[PR #10133] [MERGED] Create a new file descriptor for each goroutine during GGML model loading to improve loading from network filesystems. #39025

Closed
opened 2026-04-22 23:40:07 -05:00 by GiteaMirror · 0 comments
Owner

📋 Pull Request Information

Original PR: https://github.com/ollama/ollama/pull/10133
Author: @danhipke
Created: 4/4/2025
Status: Merged
Merged: 4/5/2025
Merged by: @jmorganca

Base: mainHead: newfd


📝 Commits (3)

  • 4a5c608 Try creating a new fd for each reader.
  • c37533a New approach of opening the file multiple times to get a new FD (cloning reuses the same fd).
  • 0fe6d2d refactor and add comments

📊 Changes

1 file changed (+8 additions, -1 deletions)

View changed files

📝 ml/backend/ggml/ggml.go (+8 -1)

📄 Description

This fixes #9691

Ollama currently reuses the same file descriptor across all goroutines reading the model. GCS Fuse (and often other network-based filesystems) only keeps one open download stream per FD, as you cannot seek within a stream. This means every read at a non-sequential offset has to close the existing download and start a new one at the desired offset, which is slow.

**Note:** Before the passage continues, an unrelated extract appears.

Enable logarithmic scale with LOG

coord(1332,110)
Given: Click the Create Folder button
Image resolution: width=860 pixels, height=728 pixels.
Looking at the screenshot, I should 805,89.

This happens frequently as each goroutine is reading from a different offset from the same FD. The error in #9691 is because the model cannot be loaded within the timeout.

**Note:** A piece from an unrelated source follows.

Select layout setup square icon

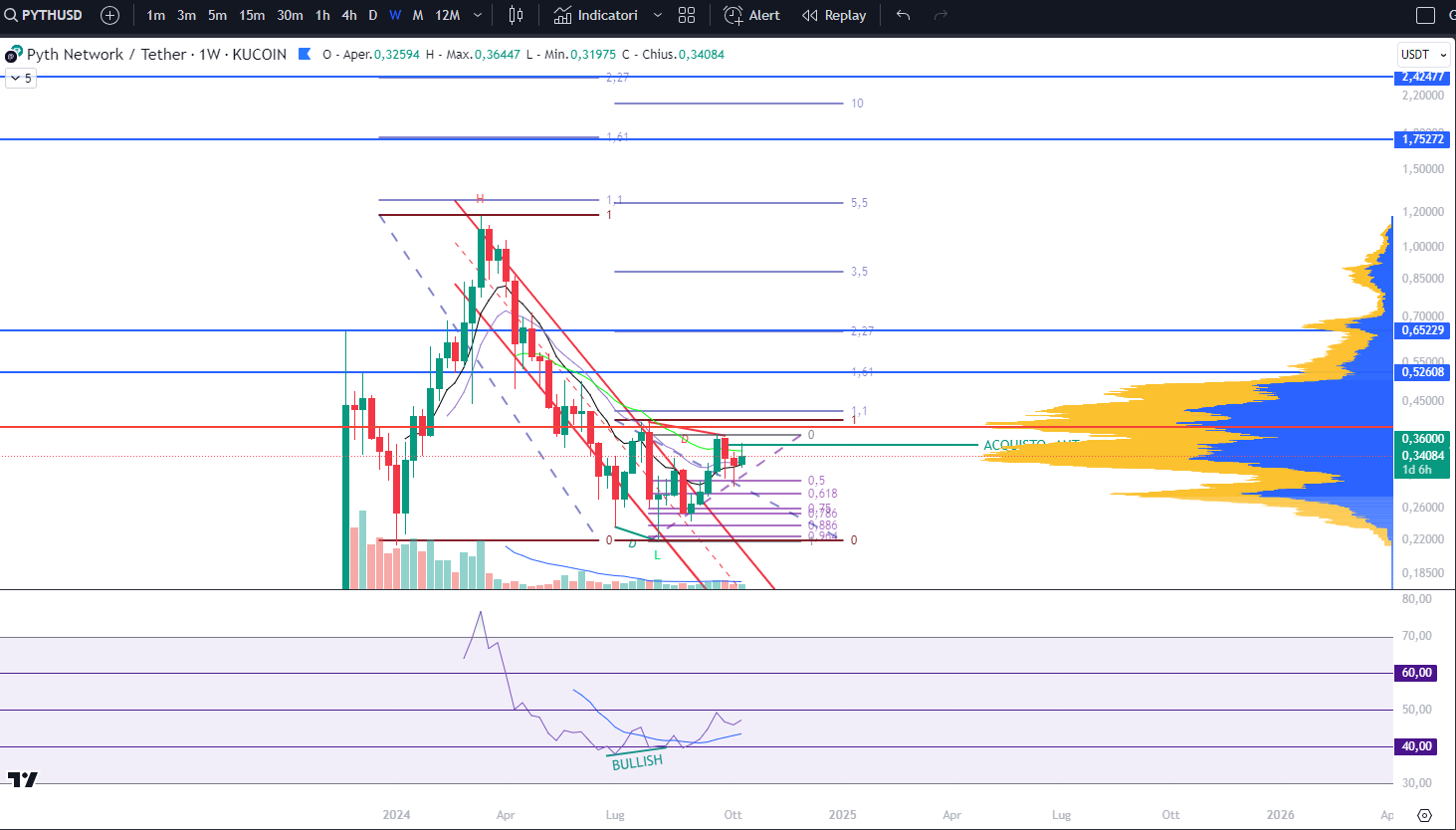pos(1425,15)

This fixes the issue by creating a new FD per goroutine, which each goroutine reads sequentally from.

On Cloud Run with the Cloud Storage volume (powered by GCS Fuse), this fixes the issue where model loading just times out. gemma3:4b loads in 12s and gemma3:27b loads in 32s (measured by model loading time with OLLAMA_DEBUG=1.

I also tested on Google Compute Engine on a n2-standard-8 (8 vCPUs, 32 GB Memory) with the model stored on both HDD (Standard PD) and local SSD to make sure there's no regressions there (it is expected that we get the same performance between the two branches):

% git clone https://github.com/danhipke/ollama.git
% cd ollama
% git checkout newfd
% go build

# test script (new fd per goroutine)
% OLLAMA_MODELS=/mnt/disks/pd OLLAMA_DEBUG=1 ./ollama serve
% OLLAMA_HOST=http://localhost:11434 ~/ollama/ollama run gemma3  # 32s
% OLLAMA_HOST=http://localhost:11434 ~/ollama/ollama run gemma3:27b  # 2min55
% OLLAMA_MODELS=/mnt/disks/localssd OLLAMA_DEBUG=1 ./ollama serve
% OLLAMA_HOST=http://localhost:11434 ~/ollama/ollama run gemma3 # 5s
% OLLAMA_HOST=http://localhost:11434 ~/ollama/ollama run gemma3:27b  # 17s

% git checkout main
% go build
# repeat test above

% OLLAMA_MODELS=/mnt/disks/pd OLLAMA_DEBUG=1 ./ollama serve 
% OLLAMA_HOST=http://localhost:11434 ~/ollama/ollama run gemma3  # 32s
% OLLAMA_HOST=http://localhost:11434 ~/ollama/ollama run gemma3:27b  # 2min55
% OLLAMA_MODELS=/mnt/disks/localssd OLLAMA_DEBUG=1 ./ollama serve
% OLLAMA_HOST=http://localhost:11434 ~/ollama/ollama run gemma3 # 5s 
% OLLAMA_HOST=http://localhost:11434 ~/ollama/ollama run gemma3:27b # 17s

Let me know if there's any other testing needed.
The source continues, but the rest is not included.